The repeal of Legislative Decree No. 1323 , which aimed to strengthen the fight against femicide, domestic violence, and gender-based violence, and was enacted in 2017, is still pending in Congress. The Fujimori bloc opposed the possibility of aggravating the crime of homicide when committed under "motives of intolerance or discrimination, such as origin, race, religion, sex, sexual orientation, gender identity, genetic factors, parentage, age, disability, language, ethnic and cultural identity," and sought to eliminate the criminalization of "discrimination and incitement to discrimination." This was a contribution of this legislative decree to the Penal Code, which would have included, for the first time, sexual orientation and gender identity as grounds for discrimination.
[READ ALSO: Peru: Congress approved the repeal of Decree Law 1323 that protected the LGBTI population]
Amat y León points out that “the possibilities of achieving regulations that favor the LGBTI population depend more on contexts than on programs of political organizations.
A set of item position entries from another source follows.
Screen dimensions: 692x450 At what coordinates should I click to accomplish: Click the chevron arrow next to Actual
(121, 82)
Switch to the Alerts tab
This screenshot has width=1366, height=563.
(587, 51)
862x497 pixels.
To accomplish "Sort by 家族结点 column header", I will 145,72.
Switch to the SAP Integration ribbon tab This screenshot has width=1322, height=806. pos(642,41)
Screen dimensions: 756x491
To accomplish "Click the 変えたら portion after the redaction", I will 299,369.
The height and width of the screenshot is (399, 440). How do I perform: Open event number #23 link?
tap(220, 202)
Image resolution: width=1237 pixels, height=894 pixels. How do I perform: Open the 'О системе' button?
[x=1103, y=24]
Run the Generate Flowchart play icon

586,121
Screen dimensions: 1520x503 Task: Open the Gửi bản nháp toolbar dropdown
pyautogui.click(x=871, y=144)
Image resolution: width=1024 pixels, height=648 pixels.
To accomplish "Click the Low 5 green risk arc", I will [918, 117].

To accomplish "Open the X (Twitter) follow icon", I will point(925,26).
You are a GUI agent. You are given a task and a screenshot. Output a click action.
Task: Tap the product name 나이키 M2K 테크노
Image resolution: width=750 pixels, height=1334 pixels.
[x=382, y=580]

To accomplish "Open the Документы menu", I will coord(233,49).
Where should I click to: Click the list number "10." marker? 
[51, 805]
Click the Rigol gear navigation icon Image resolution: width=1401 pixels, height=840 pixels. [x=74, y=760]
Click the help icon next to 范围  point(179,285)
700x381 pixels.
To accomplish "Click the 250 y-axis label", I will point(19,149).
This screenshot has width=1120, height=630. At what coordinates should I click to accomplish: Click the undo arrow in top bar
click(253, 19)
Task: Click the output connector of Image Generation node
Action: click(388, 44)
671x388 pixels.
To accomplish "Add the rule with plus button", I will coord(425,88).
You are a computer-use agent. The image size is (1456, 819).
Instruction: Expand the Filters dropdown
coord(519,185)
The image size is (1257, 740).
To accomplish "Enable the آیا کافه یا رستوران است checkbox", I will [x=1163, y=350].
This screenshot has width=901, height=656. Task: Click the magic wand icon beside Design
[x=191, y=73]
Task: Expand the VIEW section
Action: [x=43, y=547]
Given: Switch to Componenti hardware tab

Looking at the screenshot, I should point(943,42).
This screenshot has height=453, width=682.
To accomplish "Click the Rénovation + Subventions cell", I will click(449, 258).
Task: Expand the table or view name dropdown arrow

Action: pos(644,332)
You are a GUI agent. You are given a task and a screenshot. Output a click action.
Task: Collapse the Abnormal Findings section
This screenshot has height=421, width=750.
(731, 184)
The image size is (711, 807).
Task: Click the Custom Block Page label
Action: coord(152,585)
This, added to the fact that there is no strong movement and the constant crises of the State, means that these agendas end up being relegated because they are not considered priorities, but rather secondary problems that do not matter to address, just as happens with Afro-Peruvian and indigenous communities, which also have stalled projects, so the outlook is not good in the medium term.”
Press and transphobia
The report also examines how the press covers violence against transgender people, especially transgender women. Prejudices, stereotypes, and stigmas against them are perpetuated, with sensationalism persisting in reporting acts of extreme violence and a failure to acknowledge their gender identity, thus contributing to their invisibility. Aspects of the violence perpetrated against these populations are also omitted or concealed, hindering its understanding as a social problem.
[READ ALSO: Another attack on a trans woman in Peru: that makes 8 so far this year]
Finally, the report reviews the progress made in news coverage from 1959 to the present, titled “Nothing Has Changed,” due to the persistence of violence against LGBTI people. It focuses on two emblematic cases: the transfemicide of Brenda Jazmín Caimata Benites, which occurred in October 2016 in the city of Pucallpa, in the Peruvian jungle, at the hands of her partner, and the way in which the legal process unfolded, which may leave her murder unpunished due to the poverty in which Brenda's family lives; and the murder of journalist José Yactayo, in February 2017 in Lima, who had been reported missing three days earlier. Yactayo was well-known in the media, and his murder was condemned by many journalists because of the brutality of the crime: he was drugged, hanged, and dismembered, with his body parts scattered throughout Lima. His killers are currently in prison.